What if, instead of pushing anxiety away, you acknowledged it? Not in a way that gives it control, but in a way that recognizes it’s there and trying to tell you something. Giving you the control. 

This might sound like:

  • “I notice I’m feeling anxious right now.”
  • “My body is in high alert mode. That makes sense given what I’m dealing with.”
  • “This anxiety is showing up because I care about this and I want everything to go well.”

When you make space for anxiety rather than fighting it, something interesting happens, it often loses some of its power. You’re not trying to force the beach ball underwater anymore. You’re letting it float on the surface where you can actually see it and work with it.

What to Do If This Is You

If you’re recognizing anxiety in yourself, here are some next steps:

Get support. Anxiety is highly treatable, and you don’t have to figure this out alone. Therapy, especially approaches like CBT (cognitive-behavioral therapy), ERP (exposure and response prevention), ACT (acceptance and commitment therapy) and mindfulness-based interventions can teach you tools to work with anxiety rather than against it. For some people, medication alongside therapy can also be helpful. Talk with your primary care doctor or a psychiatrist if you’re wondering whether that might be right for you.

Practice noticing without judgment. Start paying attention to when anxiety shows up and what it feels like in your body, without criticizing yourself for it.

Check your basics. Sleep, movement, nutrition, and connection all impact anxiety. These aren’t cures, but they matter. (Especially if you’re a caffeine drinker, it can make anxiety symptoms feel more heightened.

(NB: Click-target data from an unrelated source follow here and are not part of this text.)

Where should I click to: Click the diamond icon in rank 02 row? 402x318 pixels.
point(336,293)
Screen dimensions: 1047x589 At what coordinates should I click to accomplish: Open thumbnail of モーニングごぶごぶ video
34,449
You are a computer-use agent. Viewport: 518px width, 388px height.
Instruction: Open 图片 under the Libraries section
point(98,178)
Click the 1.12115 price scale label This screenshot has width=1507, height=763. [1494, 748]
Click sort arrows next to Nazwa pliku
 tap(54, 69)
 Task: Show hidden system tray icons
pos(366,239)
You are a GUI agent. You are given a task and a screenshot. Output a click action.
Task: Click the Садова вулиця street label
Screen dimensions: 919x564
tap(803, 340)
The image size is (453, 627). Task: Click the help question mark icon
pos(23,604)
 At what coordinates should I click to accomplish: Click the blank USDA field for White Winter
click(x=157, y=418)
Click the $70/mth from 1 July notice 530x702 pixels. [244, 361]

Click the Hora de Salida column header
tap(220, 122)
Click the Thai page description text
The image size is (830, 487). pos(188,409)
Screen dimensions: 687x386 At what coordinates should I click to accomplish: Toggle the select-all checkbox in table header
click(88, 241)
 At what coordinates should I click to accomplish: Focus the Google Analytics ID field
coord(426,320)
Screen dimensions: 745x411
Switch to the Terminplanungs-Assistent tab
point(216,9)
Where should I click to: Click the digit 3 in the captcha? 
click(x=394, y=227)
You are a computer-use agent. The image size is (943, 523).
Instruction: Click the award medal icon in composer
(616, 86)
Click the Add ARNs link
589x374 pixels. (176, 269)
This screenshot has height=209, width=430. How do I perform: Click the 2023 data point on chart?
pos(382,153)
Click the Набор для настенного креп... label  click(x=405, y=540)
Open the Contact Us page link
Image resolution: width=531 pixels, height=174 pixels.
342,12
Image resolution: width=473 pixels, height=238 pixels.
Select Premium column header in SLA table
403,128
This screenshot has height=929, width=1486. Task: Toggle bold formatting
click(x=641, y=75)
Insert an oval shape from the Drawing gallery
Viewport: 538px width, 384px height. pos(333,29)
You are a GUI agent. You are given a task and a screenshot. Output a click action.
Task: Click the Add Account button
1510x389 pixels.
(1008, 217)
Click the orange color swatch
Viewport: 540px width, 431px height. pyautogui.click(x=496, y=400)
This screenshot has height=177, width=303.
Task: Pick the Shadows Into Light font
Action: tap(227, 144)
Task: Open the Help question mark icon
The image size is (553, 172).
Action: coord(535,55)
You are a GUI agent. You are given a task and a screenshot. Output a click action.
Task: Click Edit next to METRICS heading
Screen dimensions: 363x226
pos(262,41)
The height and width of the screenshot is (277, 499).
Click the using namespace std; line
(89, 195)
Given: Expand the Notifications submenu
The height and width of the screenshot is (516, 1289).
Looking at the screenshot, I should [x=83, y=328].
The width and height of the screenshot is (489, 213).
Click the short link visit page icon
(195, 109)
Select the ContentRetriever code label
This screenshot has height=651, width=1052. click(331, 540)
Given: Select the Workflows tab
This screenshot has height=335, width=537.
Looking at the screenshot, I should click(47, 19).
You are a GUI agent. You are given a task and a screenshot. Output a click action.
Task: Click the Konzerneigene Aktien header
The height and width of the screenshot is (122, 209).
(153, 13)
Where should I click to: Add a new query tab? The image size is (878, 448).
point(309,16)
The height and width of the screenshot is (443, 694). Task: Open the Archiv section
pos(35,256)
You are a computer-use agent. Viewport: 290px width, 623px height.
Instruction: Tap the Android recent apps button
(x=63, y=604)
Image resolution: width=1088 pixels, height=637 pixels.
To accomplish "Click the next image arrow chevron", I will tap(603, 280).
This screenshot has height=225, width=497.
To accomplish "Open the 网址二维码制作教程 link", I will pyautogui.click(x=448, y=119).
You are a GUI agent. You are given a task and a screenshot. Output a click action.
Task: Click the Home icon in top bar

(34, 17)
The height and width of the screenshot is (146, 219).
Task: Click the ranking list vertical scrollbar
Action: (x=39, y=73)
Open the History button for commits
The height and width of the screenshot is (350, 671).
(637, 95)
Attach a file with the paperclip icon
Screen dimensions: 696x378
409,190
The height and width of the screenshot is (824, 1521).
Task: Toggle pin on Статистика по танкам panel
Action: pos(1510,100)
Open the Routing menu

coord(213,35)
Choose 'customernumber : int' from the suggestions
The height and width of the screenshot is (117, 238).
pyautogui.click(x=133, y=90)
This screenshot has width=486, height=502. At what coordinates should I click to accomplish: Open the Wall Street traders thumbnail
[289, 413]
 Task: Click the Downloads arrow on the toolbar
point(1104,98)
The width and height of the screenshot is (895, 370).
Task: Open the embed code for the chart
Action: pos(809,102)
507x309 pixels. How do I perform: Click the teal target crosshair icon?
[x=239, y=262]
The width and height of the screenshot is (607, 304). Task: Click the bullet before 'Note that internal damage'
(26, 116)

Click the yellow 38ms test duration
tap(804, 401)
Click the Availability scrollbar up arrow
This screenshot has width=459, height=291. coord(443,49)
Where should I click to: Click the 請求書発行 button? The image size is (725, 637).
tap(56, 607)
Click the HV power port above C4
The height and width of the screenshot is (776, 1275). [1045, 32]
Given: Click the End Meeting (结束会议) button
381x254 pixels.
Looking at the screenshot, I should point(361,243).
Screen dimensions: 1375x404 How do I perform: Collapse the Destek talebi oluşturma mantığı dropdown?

Sorry to the coffee lovers, but this is so true!) 

Be patient with yourself. Learning to work with anxiety takes time. You may not be able to fix this overnight, and that’s okay.

You Don’t Have to Keep Pushing Through Alone

If you’ve been telling yourself “I’m just stressed” while secretly wondering if it’s something more, trust that instinct. Anxiety isn’t a personal failing, it’s a signal that your system needs support.

The goal isn’t to eliminate anxiety completely (some anxiety is normal and even useful). The goal is to stop letting it run your life, to feel like yourself again and to not constantly be braced for the next thing.

You deserve support, you deserve tools that actually help, and you deserve to feel like you can breathe again.